SAO PAULO, Brazil (AP) -- Brazil has announced the creation of a coffee DNA data bank, which will help the country improve the quality and size of its coffee crop.Well, thank gawd for that. Amongst the thirty beans or so that I use for my French press, there is always one or two beans that simply do not get with the program. Yay! No more hand sifting.
The announcement was made Tuesday by Agriculture Minister Roberto Rodrigues during a ceremony at Embrapa, country's agricultural research agency.

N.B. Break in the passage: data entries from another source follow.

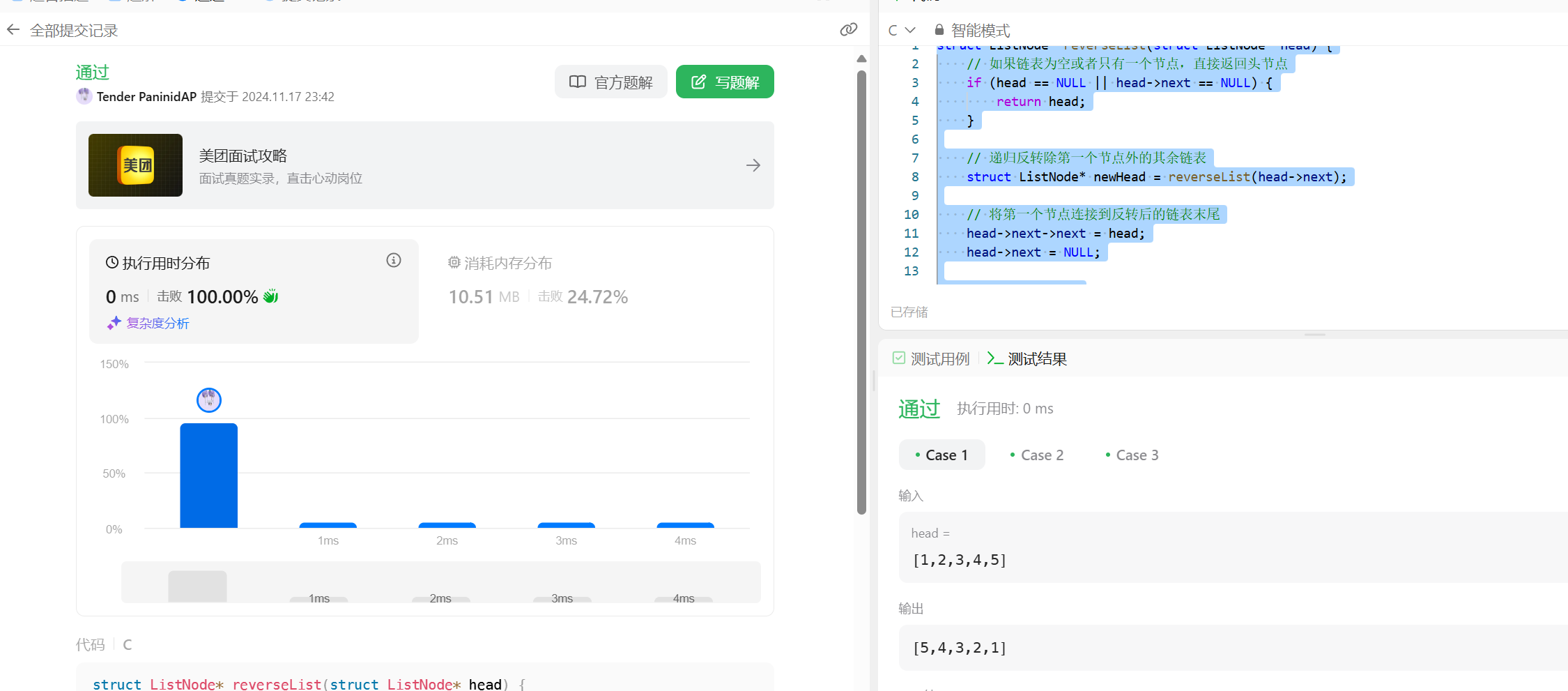Open the complexity analysis sparkle link
The height and width of the screenshot is (691, 1568).
click(148, 323)
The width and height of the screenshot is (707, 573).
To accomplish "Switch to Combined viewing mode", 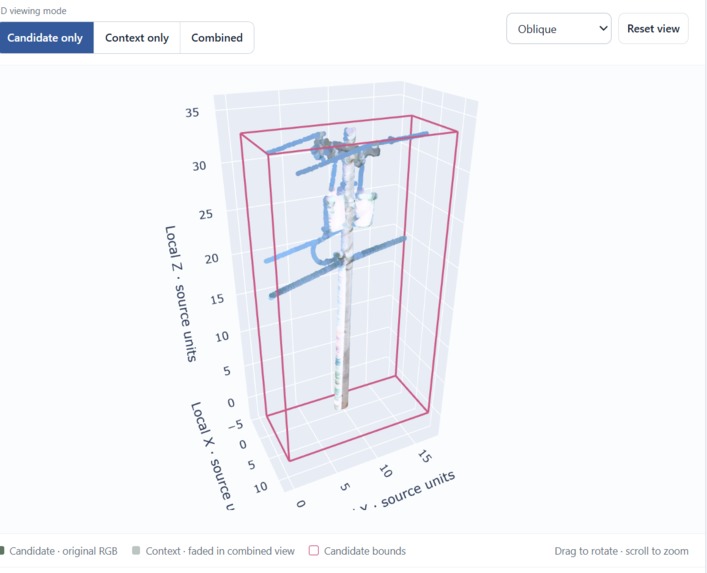I will [217, 37].

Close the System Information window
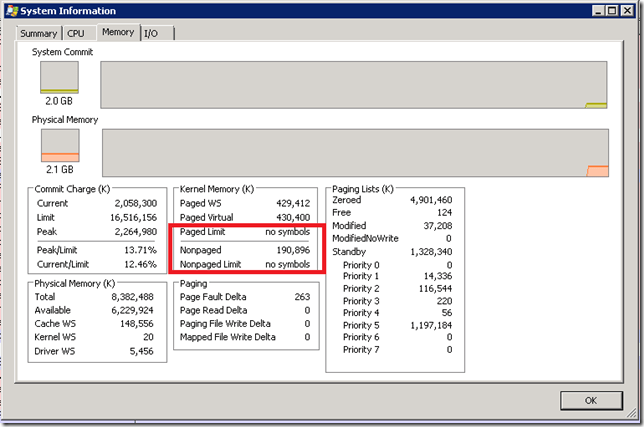(x=627, y=11)
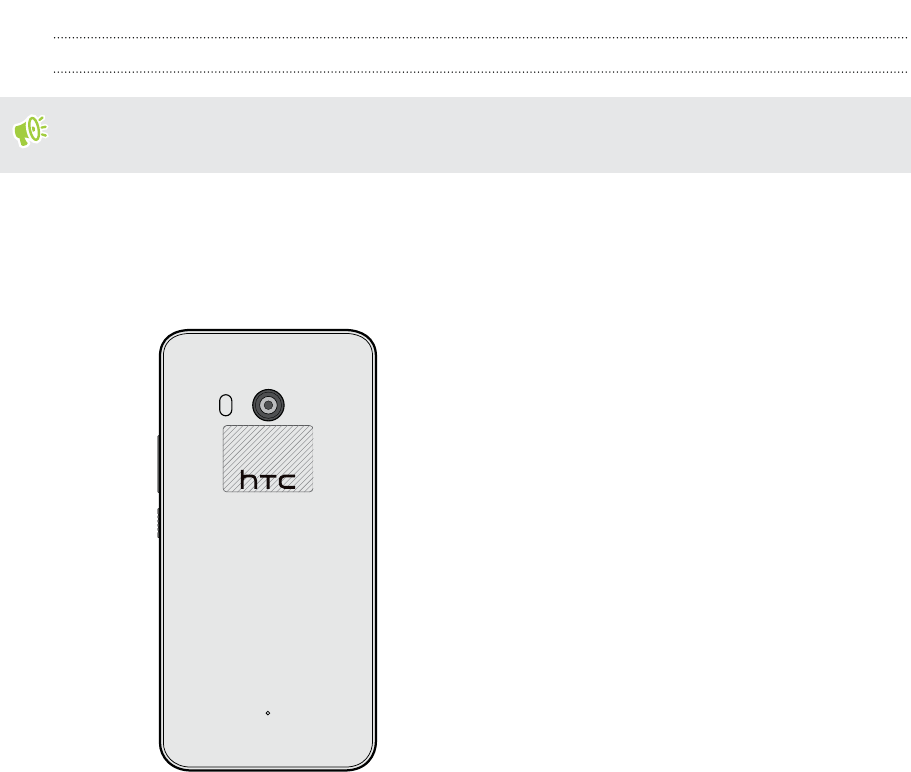Click the long volume button on phone side
This screenshot has height=772, width=911.
click(x=159, y=464)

Over the past two years and at a cost of 6 million reals ($2 million), Embrapa and the Sao Paulo State Research Foundation worked on the Coffee Genome Project, which mapped 200,000 coffee DNA sequences, the Agriculture Ministry said in a statement posted on its Web site.
CNN
Oh, sure, I'll have to wait a few years and those coffee suppliers will still have to do a better job of keeping the medium roast beans far, far away from my dark roast, but I'll wait. But I need some -- rgxxxkckxsggrrrz -- coffee of the Mr. Hyde or Dr. Jekyll variety, I don't care, right freaking now!